Contraindications and Considerations
Patient comorbidities that preclude prolonged anesthesia are general contraindications to any extended transsphenoidal approach. Next, the lateral extent of the tumor must be carefully assessed. The width of the planum sphenoidale, between the laminae papyracea, has been measured in cadaver studies at 26 ± 4 mm, which narrows to 16 ± 3 mm at the posterior aspect of the tuberculum sellae.8 Tumor just lateral to this area can be mobilized into the surgical field; however, significant lateral extension should be approached via a craniotomy if complete resection is the goal. The extended transsphenoidal approach is the preferred corridor when tumor is medial to these structures and optimally exposes the medial aspect of the optic canal. Encasement of critical neurovascular structures such as the optic nerve, internal carotid artery (ICA), and anterior communicating artery (ACA) complex is not an absolute contraindication to this approach. Much like the transcranial approach, the surgeon must judge his or her ability to safely dissect tumor from these structures and must have a plan to address a surgical emergency such as an ICA injury.
The bony pneumatization of the sphenoid sinus is another consideration. In patients with a presellar or conchal-type sinus, bony landmarks for the optic nerves and ICAs are not easily identifiable, and the risk of injury is elevated. In addition, if the sella is small or the distance between internal carotid arteries is narrow, the surgeon may not have adequate surgical access with the transsphenoidal approach. Lastly, patients with poor wound healing capabilities may not tolerate successful skull base reconstruction and are at risk for a persistent cerebrospinal fluid leak. This includes patients with osteoradionecrosis or who suffer from systemic diseases like poorly controlled diabetes mellitus or immunosuppression.
Approach
A nasal septal flap can be elevated at the outset of the procedure and tucked in the nasopharynx until the extirpative portion of the procedure is complete. The sphenoid ostia are identified bilaterally and opened widely with a mushroom punch. Next, the posterior third of the bony septum is resected and a piece of vomeric bone is harvested as a rigid buttress for reconstruction of the skull base. The sphenoid rostrum is opened widely with a high-speed cutting drill, and bilateral posterior ethmoidectomies are performed. Mucosa of the sphenoid sinus is removed, and identification of the sella, optic nerves, and ICA is verified with frameless stereotactic image guidance (Fig. 20.2). A 0-degree, 30-cm, rigid 4-mm endoscope is introduced into the left nostril by the assisting surgeon while the primary operating surgeon works bimanually from the right nostril or through both nostrils.
The tuberculum sellae is thinned with a high-speed diamond drill under constant irrigation. The opening extends between the medial clinoids bilaterally. The inferior extent of bony removal continues halfway down into the sella unless mobilization of the pituitary is necessary.

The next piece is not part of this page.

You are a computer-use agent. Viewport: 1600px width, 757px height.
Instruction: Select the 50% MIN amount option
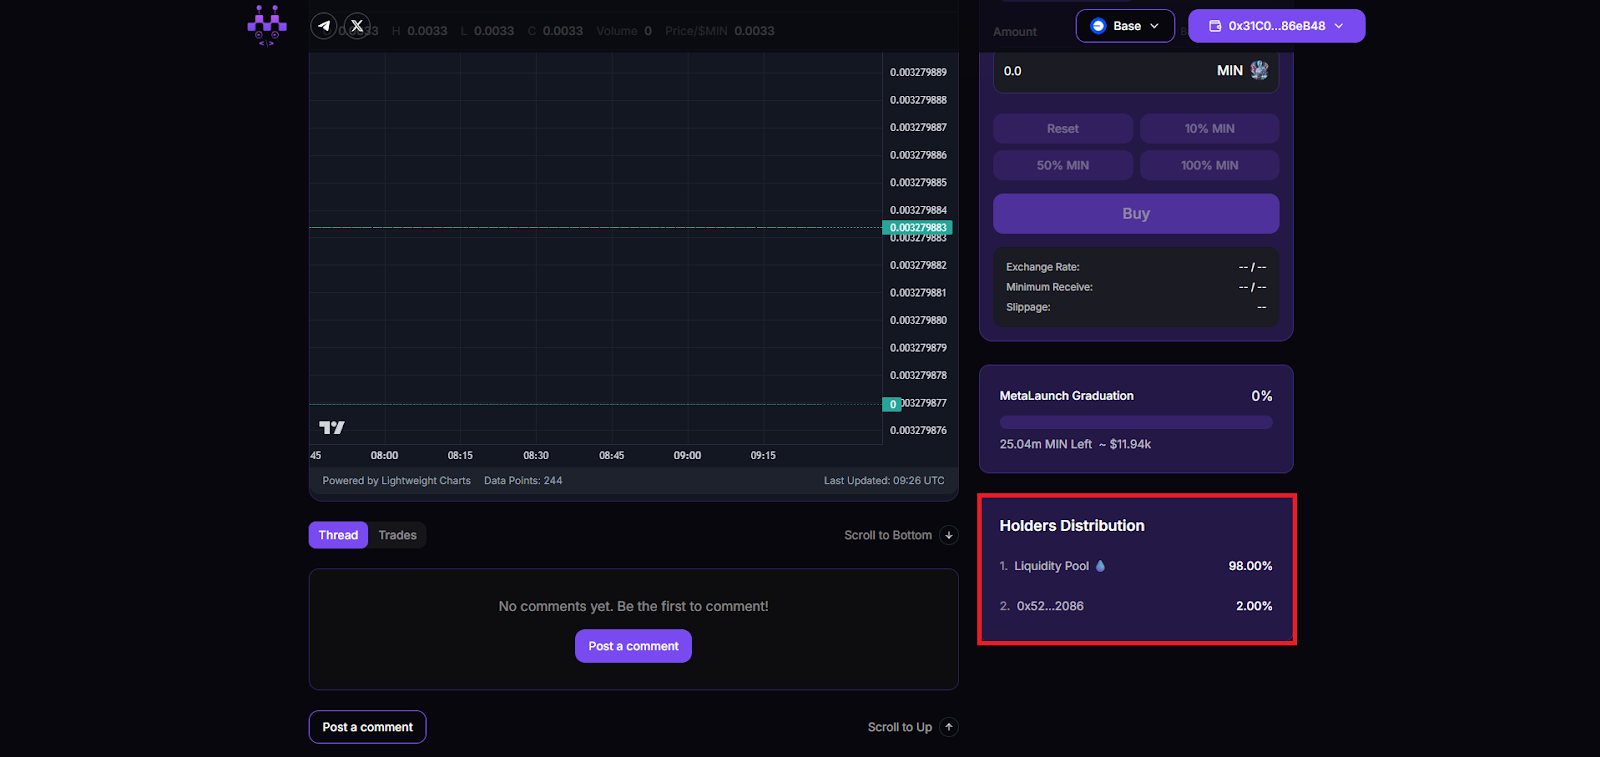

The thinned bone is removed with a curette and Kerrison rongeur. Bone removal is continued along the planum sphenoidale until adequate access for complete tumor identification is obtained. The use of stereotactic image guidance helps determine the size of the bony opening. Additional bone should be removed along the optic nerves for meningiomas with intracanalicular involvement.
Fig. 20.2 (A-C) Endoscopic views of the suprasellar approach. Within the sphenoid sinus one can see the bone impressions of the internal carotid arteries (ICA), sella (S), tuberculum sellae (TS), planum sphenoidale (PS), and optic nerves (ON). OC: optic chiasm; PG: pituitary galnd; SICS: superior intercavernous sinus.